A thermo-electrical dual control strategy for SOEC system based on a neural network feedforward algorithm

Solid oxide electrolysis cells (SOECs) offer a promising approach to converting renewable energy into syngas through co-electrolysis, enabling efficient energy storage. However, the inherent variability of renewable energy sources, combined with the complex interactions among multiphysics fields and components within the SOEC system, poses a significant challenge to achieving rapid dynamic regulation. This paper develops a comprehensive model of the SOEC system, including the evaporator, electric heater, heat exchanger, and SOEC stack. Through a detailed multi-time-scale characteristic analysis, it is found that the fuel flow rate exhibits advantages in controlling the stack temperature and voltage.
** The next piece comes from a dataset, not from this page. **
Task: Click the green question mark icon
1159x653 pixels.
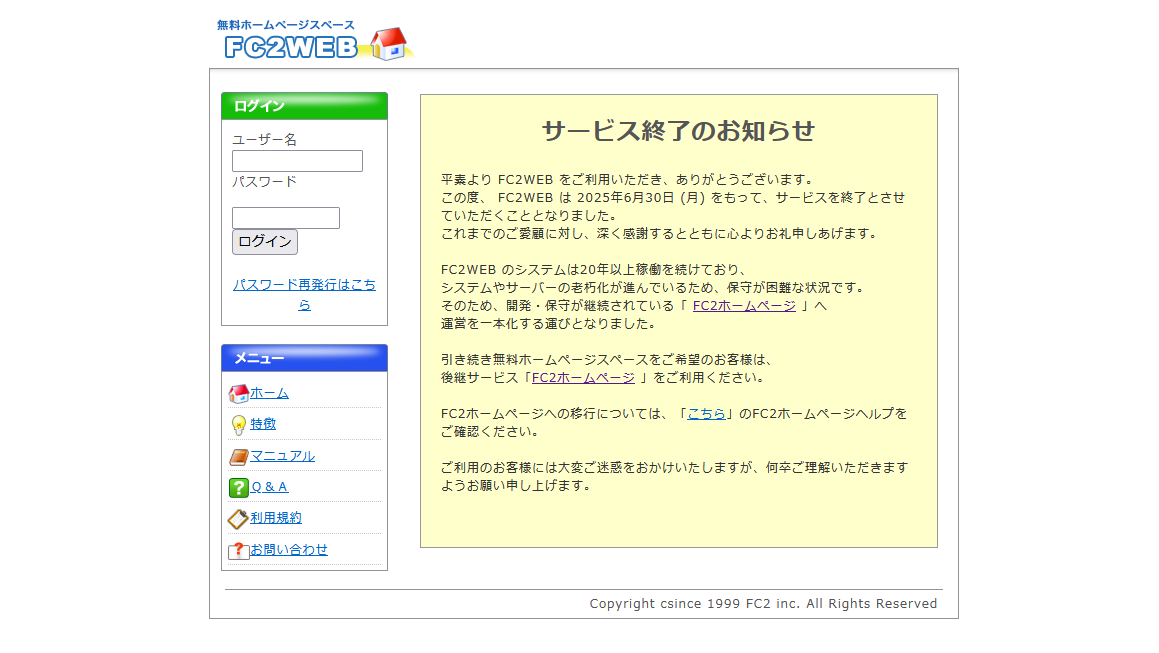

Then the effects of basic fuel flow control (FFC), air flow control (AFC) and constant conversion rate control (CCRC) on key performance are compared. The results indicate that while FFC maintains high system efficiency and demonstrates significant advantages in regulating stack temperature, it also induces substantial voltage fluctuations during the adjustment process. To address this issue, a feedforward control strategy based on a Levenberg-Marquardt neural network is proposed, aiming to improve the SOEC's overall transient performance across time scales through precise regulation of the fuel flow rate. Step tests indicate that, compared with conventional FFC, the proposed control algorithm not only further enhances temperature regulation but also reduces voltage fluctuations from 0.95 V to 0.23 V, thereby achieving dual thermo-electrical control for the SOEC system. The effectiveness of this approach is further validated under actual photovoltaic current conditions.